Stored records
>>>>>
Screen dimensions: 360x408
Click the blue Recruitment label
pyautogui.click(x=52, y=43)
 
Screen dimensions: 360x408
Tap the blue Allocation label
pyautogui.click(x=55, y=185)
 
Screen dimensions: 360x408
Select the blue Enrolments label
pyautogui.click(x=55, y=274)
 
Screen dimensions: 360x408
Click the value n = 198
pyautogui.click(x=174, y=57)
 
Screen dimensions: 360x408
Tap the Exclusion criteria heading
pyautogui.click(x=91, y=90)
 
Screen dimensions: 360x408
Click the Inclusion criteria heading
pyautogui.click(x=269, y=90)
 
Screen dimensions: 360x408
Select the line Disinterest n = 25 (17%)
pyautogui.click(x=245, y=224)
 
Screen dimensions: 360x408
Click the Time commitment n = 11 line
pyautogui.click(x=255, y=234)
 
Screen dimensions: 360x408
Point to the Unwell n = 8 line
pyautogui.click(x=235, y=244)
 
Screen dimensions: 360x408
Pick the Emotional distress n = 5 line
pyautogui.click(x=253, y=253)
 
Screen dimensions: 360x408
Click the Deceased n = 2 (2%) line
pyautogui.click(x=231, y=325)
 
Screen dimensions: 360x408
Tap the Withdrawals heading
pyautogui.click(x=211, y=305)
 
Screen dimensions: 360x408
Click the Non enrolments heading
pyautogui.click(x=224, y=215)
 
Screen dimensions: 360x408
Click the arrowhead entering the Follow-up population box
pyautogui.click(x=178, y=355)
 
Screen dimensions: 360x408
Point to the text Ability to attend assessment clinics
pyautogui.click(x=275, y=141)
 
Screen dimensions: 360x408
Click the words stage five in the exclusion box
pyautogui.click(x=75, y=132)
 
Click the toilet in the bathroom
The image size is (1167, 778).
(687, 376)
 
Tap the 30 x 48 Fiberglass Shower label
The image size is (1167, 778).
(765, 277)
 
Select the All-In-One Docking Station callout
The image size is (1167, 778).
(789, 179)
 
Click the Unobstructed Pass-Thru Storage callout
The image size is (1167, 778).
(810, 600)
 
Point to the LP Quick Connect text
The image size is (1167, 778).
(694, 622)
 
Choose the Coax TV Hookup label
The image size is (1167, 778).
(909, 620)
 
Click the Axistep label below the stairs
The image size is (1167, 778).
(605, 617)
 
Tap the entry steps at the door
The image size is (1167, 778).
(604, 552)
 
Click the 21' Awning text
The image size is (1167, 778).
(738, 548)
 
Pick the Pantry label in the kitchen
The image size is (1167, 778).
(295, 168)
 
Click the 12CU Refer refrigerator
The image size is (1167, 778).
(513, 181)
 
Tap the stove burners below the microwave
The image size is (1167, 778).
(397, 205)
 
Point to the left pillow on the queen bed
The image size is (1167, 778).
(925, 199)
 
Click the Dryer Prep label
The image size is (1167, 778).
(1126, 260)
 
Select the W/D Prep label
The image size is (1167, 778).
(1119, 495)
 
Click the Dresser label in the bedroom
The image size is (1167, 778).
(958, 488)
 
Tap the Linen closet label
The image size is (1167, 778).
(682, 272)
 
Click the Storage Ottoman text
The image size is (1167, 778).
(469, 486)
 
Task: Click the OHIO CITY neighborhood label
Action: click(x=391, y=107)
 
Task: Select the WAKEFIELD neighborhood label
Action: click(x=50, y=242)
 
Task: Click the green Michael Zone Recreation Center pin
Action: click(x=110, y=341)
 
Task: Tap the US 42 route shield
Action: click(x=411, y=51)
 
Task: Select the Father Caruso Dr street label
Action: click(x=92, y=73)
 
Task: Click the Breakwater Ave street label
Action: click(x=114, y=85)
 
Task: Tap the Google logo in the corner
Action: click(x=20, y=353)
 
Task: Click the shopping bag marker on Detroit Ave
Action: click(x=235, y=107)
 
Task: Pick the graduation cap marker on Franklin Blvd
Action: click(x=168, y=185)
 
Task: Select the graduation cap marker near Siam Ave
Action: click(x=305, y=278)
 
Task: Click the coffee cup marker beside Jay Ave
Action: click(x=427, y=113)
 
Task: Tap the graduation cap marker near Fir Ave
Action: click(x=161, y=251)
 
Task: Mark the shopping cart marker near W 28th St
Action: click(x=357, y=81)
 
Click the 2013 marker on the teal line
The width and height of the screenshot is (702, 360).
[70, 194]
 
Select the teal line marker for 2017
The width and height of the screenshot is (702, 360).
<<<<<
= Short task =
Convert the lines from the start of the items through the line containing "pyautogui.click(x=174, y=57)", inclusive, into a Markdown table with the columns Row and Line. Number each row and omit blank lines.

= Reply =
| Row | Line |
|---|---|
| 1 | Screen dimensions: 360x408 |
| 2 | Click the blue Recruitment label |
| 3 | pyautogui.click(x=52, y=43) |
| 4 | Screen dimensions: 360x408 |
| 5 | Tap the blue Allocation label |
| 6 | pyautogui.click(x=55, y=185) |
| 7 | Screen dimensions: 360x408 |
| 8 | Select the blue Enrolments label |
| 9 | pyautogui.click(x=55, y=274) |
| 10 | Screen dimensions: 360x408 |
| 11 | Click the value n = 198 |
| 12 | pyautogui.click(x=174, y=57) |